Related Article: Winning the Ear Disease Fight
Related Article: How to Clean the Canine Ear
Step-by-Step: Flushing the External Ear Canal
What You Will Need
Ear flushing can be performed using video otoscopy; however, it can also be safely and effectively done using a handheld otoscope (with a strong light source and operating head with magnification). In addition, you will need:
Alligator forceps
Cotton-tipped swabs for routine cytology
Ear culturettes if bacterial culture and sensitivity need to be performed
Ear curette
Eye drops
Flushing solutions:
Ceruminolytic solutions (eg, dioctyl sodium sulfosuccinate [DSS], propylene glycol, squalene, urea peroxide
Aqueous flushing solutions (eg, isotonic sterile saline [0.9%])
Glass microscope slide
Range of sterile otoscope cones
Multiple 5- and 10-mL syringes
6- or 8-French polypropylene urinary catheter
The distal tip of the catheter should be cut off with sharp scissors (if the end is rough it can be smoothed with a file or by heating). This reduces the risk for damage to the tympanic membrane and also allows the flush solution to be expelled from the end rather than the side holes.

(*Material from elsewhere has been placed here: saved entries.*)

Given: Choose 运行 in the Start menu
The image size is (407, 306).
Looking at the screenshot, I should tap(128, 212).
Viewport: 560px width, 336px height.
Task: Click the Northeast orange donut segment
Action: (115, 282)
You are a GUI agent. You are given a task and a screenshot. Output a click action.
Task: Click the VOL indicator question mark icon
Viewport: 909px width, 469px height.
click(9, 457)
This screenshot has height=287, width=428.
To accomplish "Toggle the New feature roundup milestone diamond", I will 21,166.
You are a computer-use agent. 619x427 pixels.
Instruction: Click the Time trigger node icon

DSS = dioctyl sodium sulfosuccinate
Step 1
General anesthetic is required for through otic flushing. As always, clinicians should use protocols that are most familiar to them. I use a sedative (eg, medetomidine hydrochloride, 0.001–0.005 mg/kg IV) and analgesic (eg, butorphanol, 0.10–0.40 mg/kg IV) premedication combination prior to intravenous induction with a shortacting anesthetic, such as propofol (2.2–4.4 mg/kg IV).
Because patients will be maintained on gas anesthesia, an endotracheal tube will be needed and cuff inflated. This will prevent any potential respiratory tract contamination if flushing fluid flows through a damaged tympanum and down the Eustachian tube.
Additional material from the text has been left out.